בס׳ד

"Where does it say that you have a contract with G-d to have an easy life?"

the Lubavitcher Rebbe



"Failure is not the enemy of success; it is its prerequisite."

Rabbi Nosson Scherman



30 Nov 2011

Over and over

R' Chiya bar Abba said in the name of R' Yochanan: What is the meaning of that which is written (Mishlei 27:18), "He who guards the fig tree shall eat from its fruit?" Why are the words of Torah likened to a fig tree? Just as a fig tree - every time one handles it, he finds more ripe figs (the fruits of a fig tree ripen at staggered intervals), so too with the words of the Torah, every time a person studies them he finds in them new flavour. (Gemara Eiruvin 54b)

In his preface to Pe-as Shulchan, R' Yisrael Shklover writes of his master and teacher, the Gaon of Vilna, "He reviewed all of Talmud Bavli every month. His toil in the study of the holy Torah defies description. He would review each chapter and masechta (tractate) hundreds, and even thousands of times. Out of immense love for the holy Torah, he once spent a long winter night reviewing over and over a single Mishnah in Seder Taharos."
Read full article: http://www.torah.org/learning/olas-shabbos/5758/vaeschanan.html#

Chadrei Chadarim has an article about a sign that was recently erected next to a gravestone of a man who was niftar many years ago. In his will, Rabbi Eliezer Yoseph Lederberg requested that the words that he learned Mesechtot "Beitza" and "Rosh Hashana" over 4000 times should be engraved on his gravestone to perhaps inspire others to do the same. The sign was put up not long ago so that people should take notice.

A talmid of Rav Nosson Tzvi Finkel ztl describes the Rabbi's love for Torah.

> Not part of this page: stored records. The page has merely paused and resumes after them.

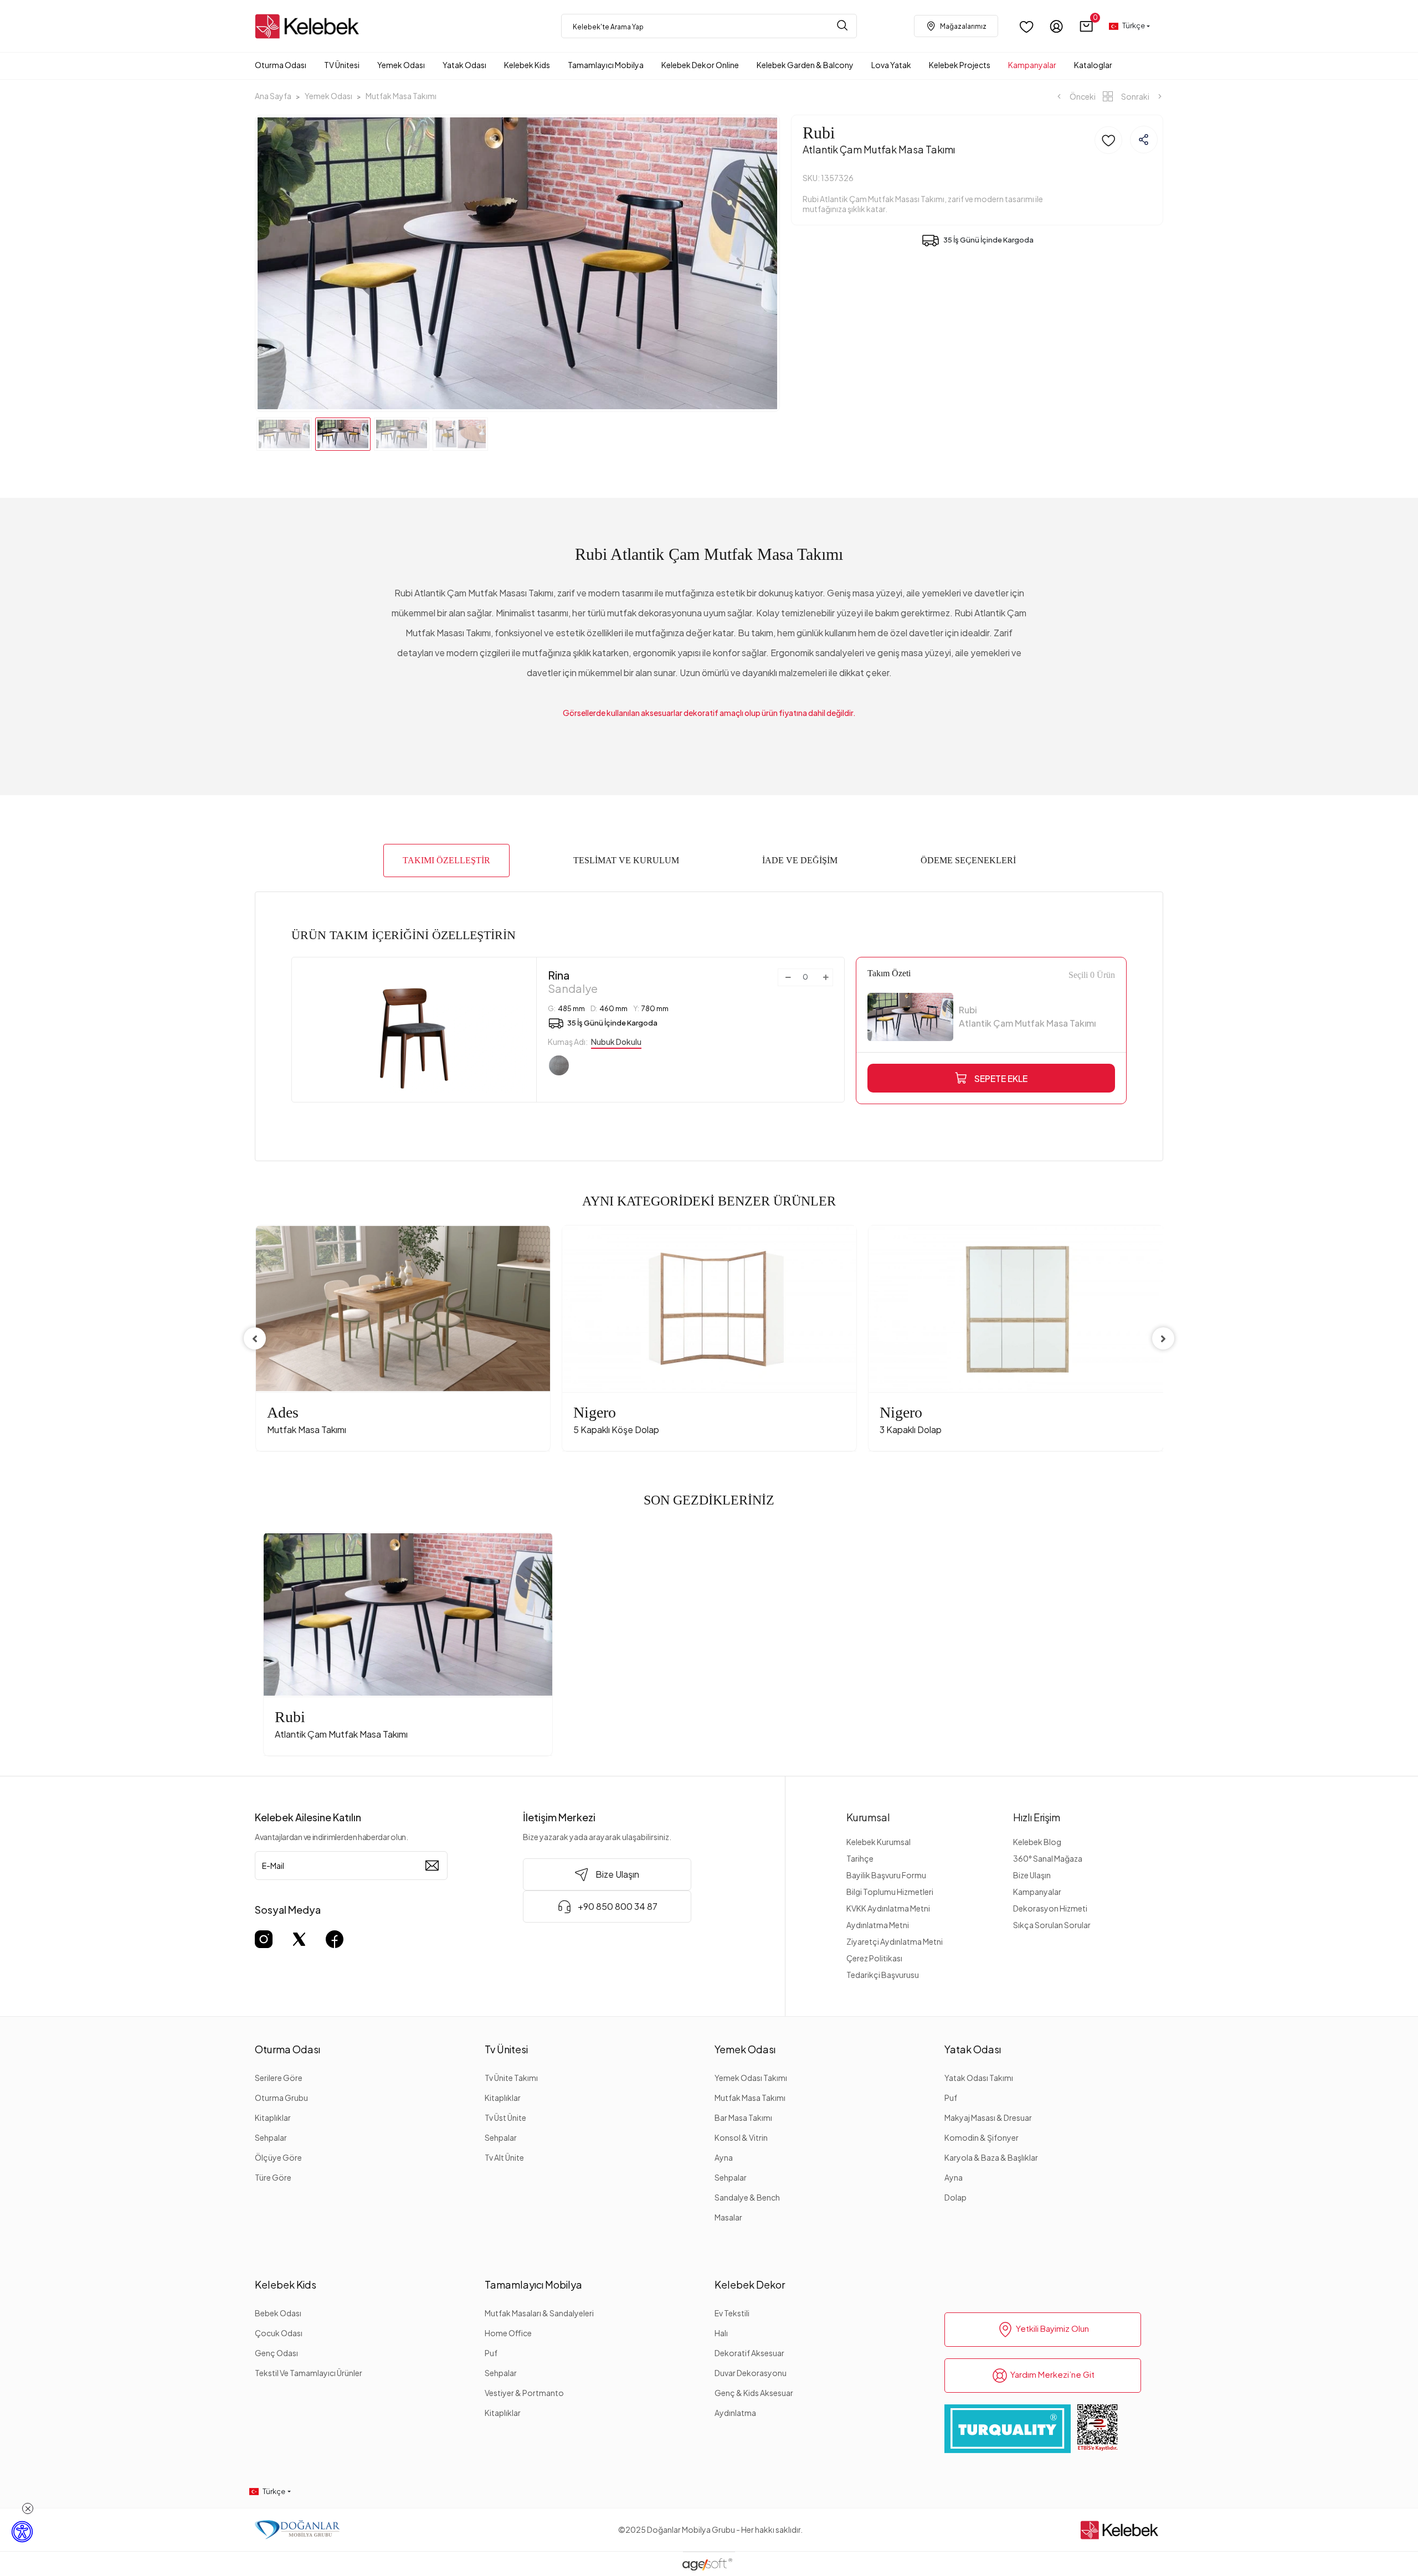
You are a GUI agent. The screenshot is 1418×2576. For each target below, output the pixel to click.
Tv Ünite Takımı (511, 2078)
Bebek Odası (278, 2313)
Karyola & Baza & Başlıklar (991, 2157)
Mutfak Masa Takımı (750, 2098)
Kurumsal (868, 1817)
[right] (1163, 1338)
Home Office (508, 2333)
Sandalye (573, 981)
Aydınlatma (735, 2413)
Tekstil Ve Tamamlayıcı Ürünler (308, 2373)
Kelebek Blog (1037, 1842)
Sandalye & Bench (747, 2197)
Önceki (1082, 96)
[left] (255, 1338)
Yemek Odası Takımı (751, 2078)
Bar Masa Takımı (743, 2117)
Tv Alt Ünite (504, 2157)
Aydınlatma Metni (877, 1925)
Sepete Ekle (1000, 1078)
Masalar (728, 2217)
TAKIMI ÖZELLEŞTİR (446, 860)
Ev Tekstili (732, 2313)
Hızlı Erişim (1036, 1817)
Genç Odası (276, 2353)
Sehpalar (271, 2137)
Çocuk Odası (278, 2333)
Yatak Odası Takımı (978, 2078)
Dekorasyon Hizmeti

One thing in particular that I shall remember about his love for learning was his reaction to the d'var Torah I once said to him. A few years ago during the Lebanon War, in order to encourage the talmidim to continue learning with the same vigour, he requested that we prepare a d'var Torah with our own novel ideas from the books we were studying, eventually to be compiled together in a book. I was so inspired from this ordeal that I felt that I wanted to give him some nachas, just as a child wants to give a parent, and so I decided to tell him my d'var Torah. He listened attentively, as if this were the first time he had ever heard such things, and then at the end he grinned from ear to ear and said 'emes', meaning, 'what you have said is true'. It didn't matter that he knew it already, every word of Torah from anyone, especially a talmid, was precious and exciting to him.